Given data –
** start **

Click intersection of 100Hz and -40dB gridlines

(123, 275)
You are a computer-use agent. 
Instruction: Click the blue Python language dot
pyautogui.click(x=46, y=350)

** end **
** start **

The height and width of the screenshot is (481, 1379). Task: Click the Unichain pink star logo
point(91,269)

** end **

Job – Retype everything from the line containing "The height and" down to the line containing "point(91,269)", both of those lines included.

Correct output –
The height and width of the screenshot is (481, 1379). Task: Click the Unichain pink star logo
point(91,269)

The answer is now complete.